Now, my question. When someone's compositions are analyzed and reported this way, is it the reporter who figured it out? Or has the composer first told people what he was intending to picture in his composition? 

I ask because I, myself, never hear these things until someone tells me I should. Then I hear them easily. So, who originates these interpretations? As I ask I am remembering the story of someone asking J R R Tolkien what he meant when he wrote about the Hobbits. He said "I didn't mean anything. I was just having fun." Then there is Claude Debussy's quote (which I copied from Graaf's post): "There is no theory. You have only to listen. Pleasure is the law>"

Did the composer first tell us what to listen for? Or, do musicians have the talent to hear these things without being told they are there?


----------



## starry (Jun 2, 2009)

Sometimes composers point things out, but much of the time not. If it's a descriptive piece in some way then it might be expected that it will have details which relate to it's theme.


----------



## Hazel (Oct 23, 2010)

starry said:


> Sometimes composers point things out, but much of the time not. If it's a descriptive piece in some way then it might be expected that it will have details which relate to it's theme.


So, you are saying that talented musicians can identify the theme of a composition and pick out details that we untalented never hear until they are pointed out to us? What a gift that is! :tiphat:

Thank you.


----------



## starry (Jun 2, 2009)

Well you don't have to be a musician you can be an experienced listener.


----------



## Hazel (Oct 23, 2010)

starry said:


> Well you don't have to be a musician you can be an experienced listener.


And have sharp hearing, know your instruments, etc.


----------



## emiellucifuge (May 26, 2009)

Well like Starry said its a mixture. extra-musical associations only exist because the composer wants them to be there. You cant discover a boat on a river by analysing the chord progressions, but you can read the composers notes about the piece and try and identify which musical aspects show this.

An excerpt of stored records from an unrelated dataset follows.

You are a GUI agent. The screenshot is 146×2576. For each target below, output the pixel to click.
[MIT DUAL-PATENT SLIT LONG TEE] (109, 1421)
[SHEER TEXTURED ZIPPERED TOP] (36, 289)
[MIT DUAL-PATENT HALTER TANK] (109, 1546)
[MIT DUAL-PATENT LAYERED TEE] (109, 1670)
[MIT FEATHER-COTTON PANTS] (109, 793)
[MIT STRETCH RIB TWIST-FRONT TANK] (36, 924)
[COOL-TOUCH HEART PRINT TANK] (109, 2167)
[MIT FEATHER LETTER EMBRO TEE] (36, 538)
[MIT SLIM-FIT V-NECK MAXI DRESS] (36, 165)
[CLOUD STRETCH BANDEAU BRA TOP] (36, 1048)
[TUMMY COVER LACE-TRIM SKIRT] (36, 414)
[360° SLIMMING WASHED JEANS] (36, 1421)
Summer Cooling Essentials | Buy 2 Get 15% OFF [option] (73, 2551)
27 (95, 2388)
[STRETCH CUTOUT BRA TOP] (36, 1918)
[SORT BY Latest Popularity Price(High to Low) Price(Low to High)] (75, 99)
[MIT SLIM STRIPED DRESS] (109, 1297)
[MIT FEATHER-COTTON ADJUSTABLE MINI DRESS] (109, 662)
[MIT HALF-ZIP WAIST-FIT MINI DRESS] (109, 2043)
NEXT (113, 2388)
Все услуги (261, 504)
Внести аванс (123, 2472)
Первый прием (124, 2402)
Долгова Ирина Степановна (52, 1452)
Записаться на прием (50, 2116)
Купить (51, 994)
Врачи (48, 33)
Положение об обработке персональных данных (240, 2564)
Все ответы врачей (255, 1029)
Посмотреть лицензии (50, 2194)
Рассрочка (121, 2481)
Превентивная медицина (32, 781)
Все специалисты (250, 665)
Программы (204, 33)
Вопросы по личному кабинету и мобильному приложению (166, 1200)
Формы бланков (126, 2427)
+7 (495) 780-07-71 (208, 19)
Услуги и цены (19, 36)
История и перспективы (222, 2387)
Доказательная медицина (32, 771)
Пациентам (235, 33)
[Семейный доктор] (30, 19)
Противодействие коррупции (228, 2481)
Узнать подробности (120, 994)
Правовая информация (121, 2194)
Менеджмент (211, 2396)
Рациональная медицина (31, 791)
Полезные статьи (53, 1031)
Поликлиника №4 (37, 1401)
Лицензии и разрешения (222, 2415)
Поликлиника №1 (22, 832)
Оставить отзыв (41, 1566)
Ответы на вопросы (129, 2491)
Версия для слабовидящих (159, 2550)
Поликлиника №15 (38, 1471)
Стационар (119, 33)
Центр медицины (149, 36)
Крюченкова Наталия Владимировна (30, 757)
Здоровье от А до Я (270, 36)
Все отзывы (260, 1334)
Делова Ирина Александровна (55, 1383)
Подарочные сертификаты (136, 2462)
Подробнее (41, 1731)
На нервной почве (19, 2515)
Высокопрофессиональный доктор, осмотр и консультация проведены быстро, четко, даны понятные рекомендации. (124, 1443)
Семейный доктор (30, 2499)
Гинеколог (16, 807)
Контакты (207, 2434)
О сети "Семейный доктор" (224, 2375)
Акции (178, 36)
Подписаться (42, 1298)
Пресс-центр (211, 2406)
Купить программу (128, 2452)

Debussy saying 'there is no theory, pleasure is the law', gives us a clue as to how to interpret the music. Another composer may say, there is only theory. So an analysis of these two composers would occur differently.


----------



## Ukko (Jun 4, 2010)

Oh Good Grief!

Program music has, by definition, language related 'meaning' - the composer provided it. Non-program, purely instrumental music has emotional meaning (or in some cases organizational meaning - e.g. some 'modern' music) - but any rationalizations are subjective. Your 'interpretation' is as valid as anybody's. If all you get from the music is music, that is neither a deficiency nor a crime.


----------



## Hazel (Oct 23, 2010)

emiellucifuge said:


> Well like Starry said its a mixture. extra-musical associations only exist because the composer wants them to be there. You cant discover a boat on a river by analysing the chord progressions, but you can read the composers notes about the piece and try and identify which musical aspects show this.
> 
> Debussy saying 'there is no theory, pleasure is the law', gives us a clue as to how to interpret the music. Another composer may say, there is only theory. So an analysis of these two composers would occur differently.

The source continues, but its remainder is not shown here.